Prog. Theor. Phys. Supplement No.85 (1985) pp. 61-74
Yukawa Meson, Sakata Model and Baryon-Lepton Symmetry Revisited
Department of Physics, Virginia Polytechnic Institute and State University, Blacksburg, VA 24061, U.S.A.
It is difficult for me to grasp that this symposium is celebrating the jubilee of meson theory since I was a junior at Columbia College in 1935. I recall hearing a colloquium by Paul Dirac that year telling an enraptured audience about the infinite sea of negative energy states but I do not recall any special note being taken of the birth of an equally revolutionary concept, the Yukawa meson. Perhaps the reason was the publication of Hideki Yukawa's paper in an inaccessible Japanese journal, perhaps Dirac's electron theory was dealing with the well-known electromagnetic force whereas Yukawa' meson theory was put forth to understand the nature of two new forces - the nuclear and the weak. Whatever the reason, the situation changed drastically when I migrated to Cornell (to do my thesis under Hans Bethe during the years 1937∼39) and found a deep interest in meson theory. Thus, my own scientific career has almost spanned the period since the birth of meson theory but, what is more to the point, it has been strongly influenced by the work of Yukawa and his collaborators.

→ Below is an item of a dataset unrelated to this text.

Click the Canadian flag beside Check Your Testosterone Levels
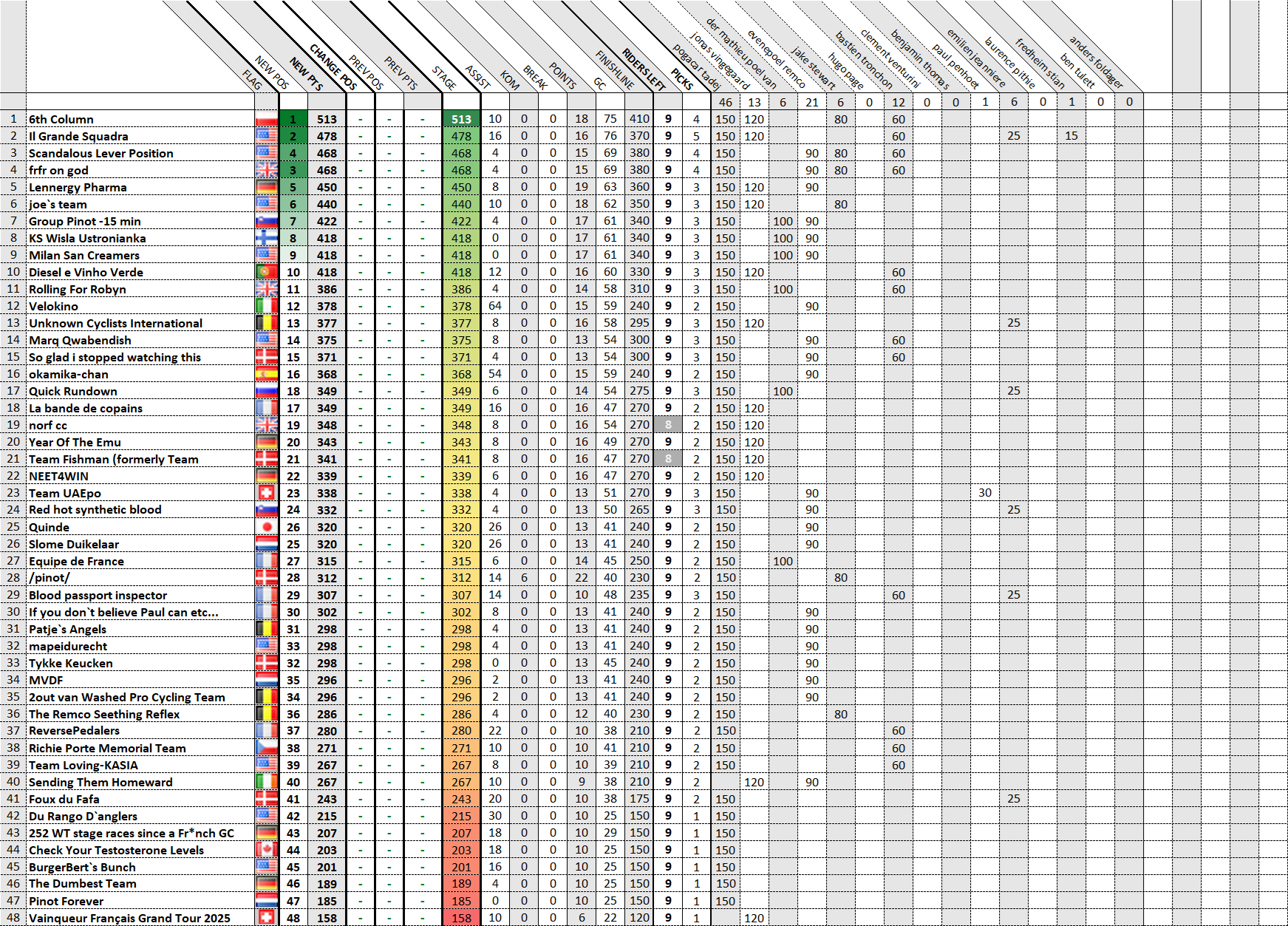 266,850
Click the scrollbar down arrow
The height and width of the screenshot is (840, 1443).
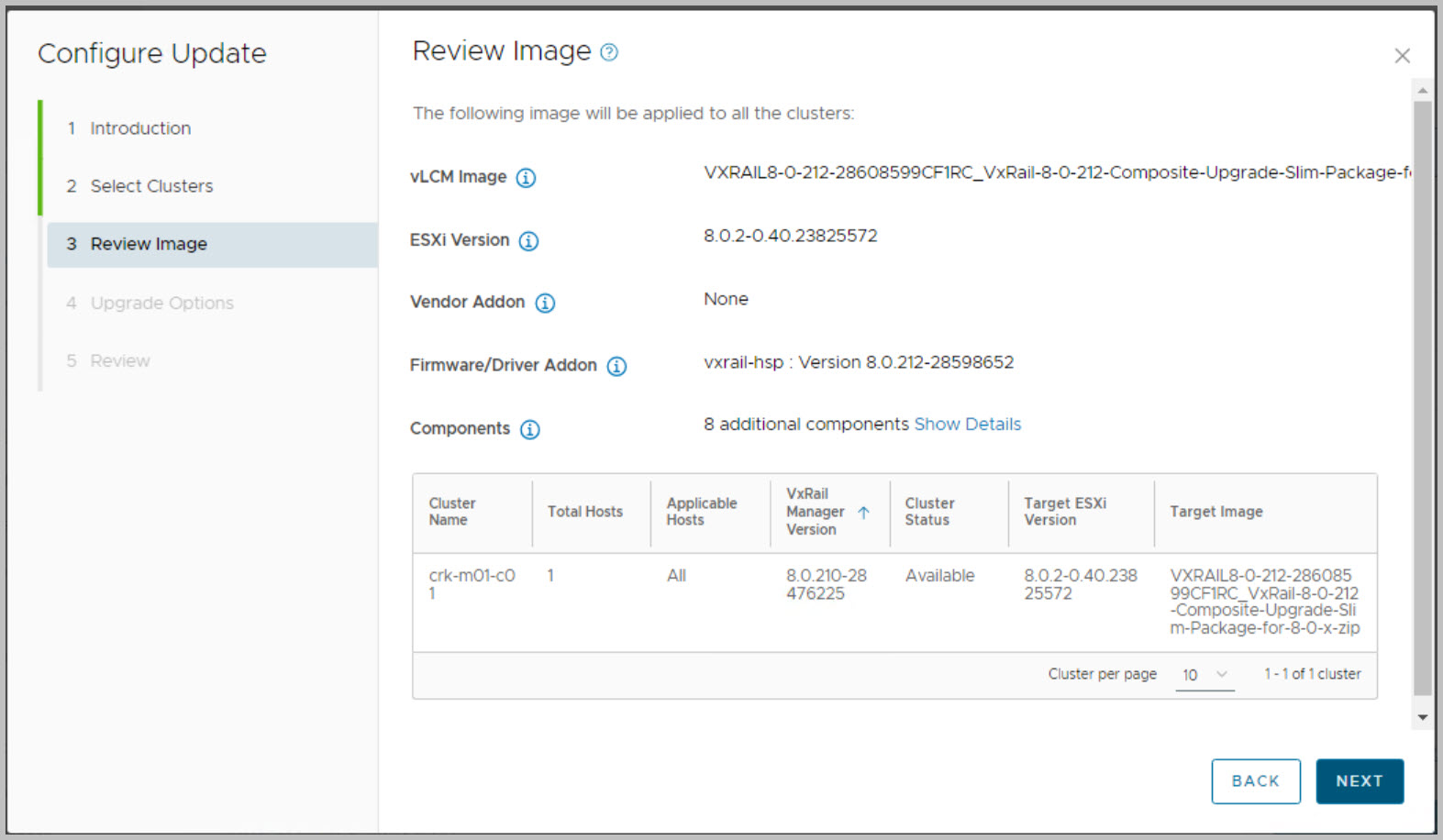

It therefore gives me great pleasure to be able to talk at this MESON 50 symposium. As one of the oldest speakers, I shall respond in a loose way to Professor Maki's invitation to cover “topics concerning the historical developments of hadron physics”. I shall select several major themes from the Japanese work that have had special interest for me. My remarks will fall under the four headings: (A) Yukawa Meson; (B) Sakata Model; (C) Baryon-Lepton Symmetry; and (D) Extensions of Baryon-Lepton Symmetry.